- WHAT YOU NEED TO DO -
Swap "This screenshot has" for "This image has" throughout the records below, and give the lines back with nothing else altered.

- DATA FOR THIS TASK -
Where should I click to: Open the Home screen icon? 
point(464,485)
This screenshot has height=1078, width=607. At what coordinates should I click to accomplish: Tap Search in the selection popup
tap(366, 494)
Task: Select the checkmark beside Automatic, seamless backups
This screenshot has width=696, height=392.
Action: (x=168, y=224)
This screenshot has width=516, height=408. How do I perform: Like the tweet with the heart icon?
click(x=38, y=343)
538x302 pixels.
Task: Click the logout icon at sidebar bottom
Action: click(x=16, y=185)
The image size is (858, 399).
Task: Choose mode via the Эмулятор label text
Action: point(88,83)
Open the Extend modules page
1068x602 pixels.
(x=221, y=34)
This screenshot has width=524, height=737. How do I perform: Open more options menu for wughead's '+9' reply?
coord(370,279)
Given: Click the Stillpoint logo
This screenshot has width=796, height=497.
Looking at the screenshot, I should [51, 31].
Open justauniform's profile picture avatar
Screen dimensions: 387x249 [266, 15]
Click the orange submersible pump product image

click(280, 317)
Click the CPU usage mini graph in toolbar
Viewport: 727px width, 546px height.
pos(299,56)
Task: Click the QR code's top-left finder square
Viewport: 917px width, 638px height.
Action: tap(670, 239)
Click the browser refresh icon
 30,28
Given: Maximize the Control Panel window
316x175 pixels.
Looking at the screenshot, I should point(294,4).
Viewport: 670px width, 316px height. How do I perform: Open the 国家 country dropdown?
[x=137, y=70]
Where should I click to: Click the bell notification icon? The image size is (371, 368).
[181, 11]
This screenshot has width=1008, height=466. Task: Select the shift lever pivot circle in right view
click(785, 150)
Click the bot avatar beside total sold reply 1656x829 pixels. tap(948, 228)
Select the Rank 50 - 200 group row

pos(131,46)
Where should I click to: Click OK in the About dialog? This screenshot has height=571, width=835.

- SOLUTION TO THE PROBLEM -
Where should I click to: Open the Home screen icon? 
point(464,485)
This image has height=1078, width=607. At what coordinates should I click to accomplish: Tap Search in the selection popup
tap(366, 494)
Task: Select the checkmark beside Automatic, seamless backups
This image has width=696, height=392.
Action: (x=168, y=224)
This image has width=516, height=408. How do I perform: Like the tweet with the heart icon?
click(x=38, y=343)
538x302 pixels.
Task: Click the logout icon at sidebar bottom
Action: click(x=16, y=185)
The image size is (858, 399).
Task: Choose mode via the Эмулятор label text
Action: point(88,83)
Open the Extend modules page
1068x602 pixels.
(x=221, y=34)
This image has width=524, height=737. How do I perform: Open more options menu for wughead's '+9' reply?
coord(370,279)
Given: Click the Stillpoint logo
This image has width=796, height=497.
Looking at the screenshot, I should [51, 31].
Open justauniform's profile picture avatar
Screen dimensions: 387x249 [266, 15]
Click the orange submersible pump product image

click(280, 317)
Click the CPU usage mini graph in toolbar
Viewport: 727px width, 546px height.
pos(299,56)
Task: Click the QR code's top-left finder square
Viewport: 917px width, 638px height.
Action: tap(670, 239)
Click the browser refresh icon
 30,28
Given: Maximize the Control Panel window
316x175 pixels.
Looking at the screenshot, I should point(294,4).
Viewport: 670px width, 316px height. How do I perform: Open the 国家 country dropdown?
[x=137, y=70]
Where should I click to: Click the bell notification icon? The image size is (371, 368).
[181, 11]
This image has width=1008, height=466. Task: Select the shift lever pivot circle in right view
click(785, 150)
Click the bot avatar beside total sold reply 1656x829 pixels. tap(948, 228)
Select the Rank 50 - 200 group row

pos(131,46)
Where should I click to: Click OK in the About dialog? This image has height=571, width=835.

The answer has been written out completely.